• [Source data]
[Start of Attachment]

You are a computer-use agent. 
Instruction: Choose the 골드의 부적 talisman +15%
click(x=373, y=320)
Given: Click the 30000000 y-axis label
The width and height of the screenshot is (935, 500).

[End of Attachment]
[Start of Attachment]

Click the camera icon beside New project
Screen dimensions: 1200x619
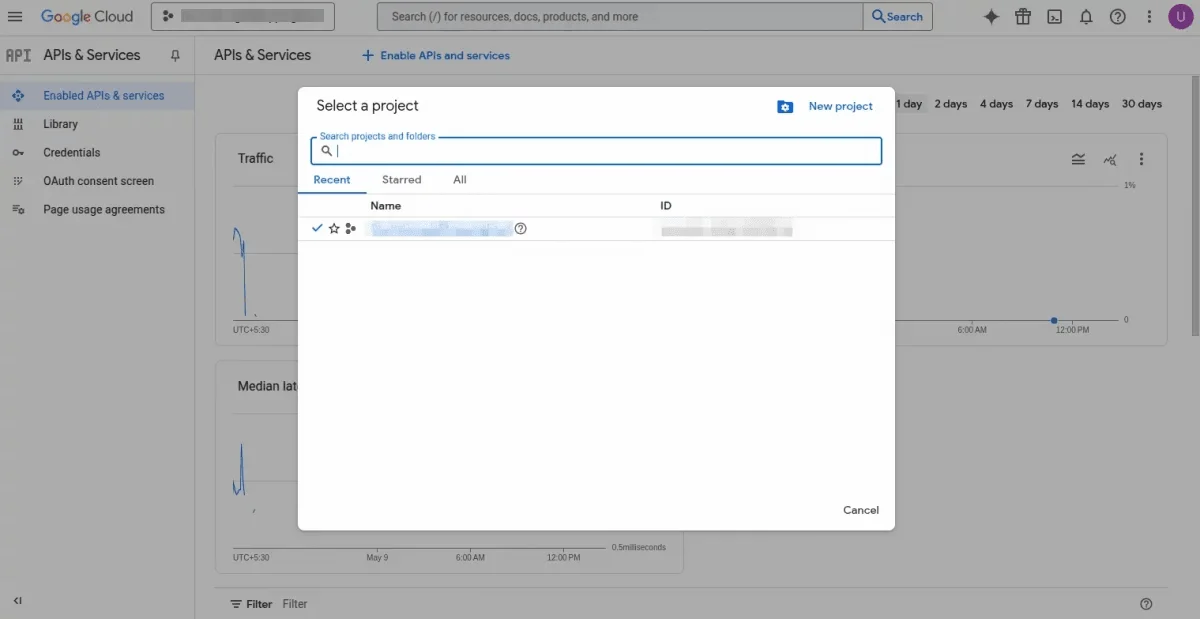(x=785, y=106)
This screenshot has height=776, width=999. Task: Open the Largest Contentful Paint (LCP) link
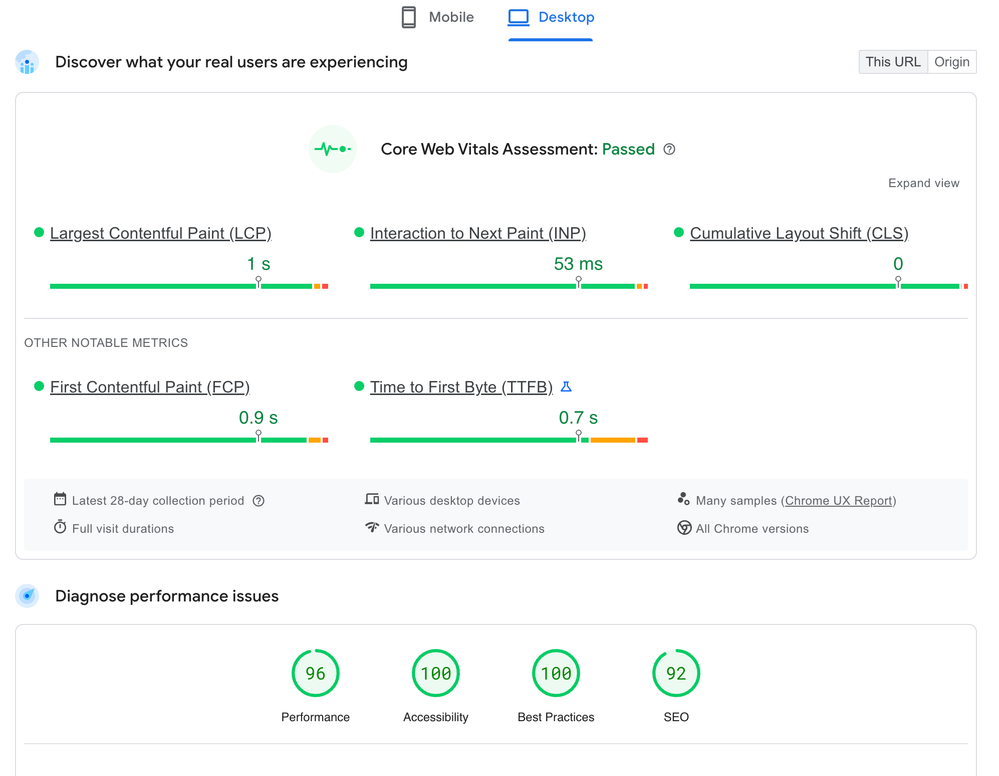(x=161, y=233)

[End of Attachment]

• [Exercise objective]
In the entries above, the lines from the one bearing "You are a computer-use agent." up to and including the one bearing "The width and" should be transcribed exactly; no other line is wanted.

• [Answer space]
You are a computer-use agent. 
Instruction: Choose the 골드의 부적 talisman +15%
click(x=373, y=320)
Given: Click the 30000000 y-axis label
The width and height of the screenshot is (935, 500).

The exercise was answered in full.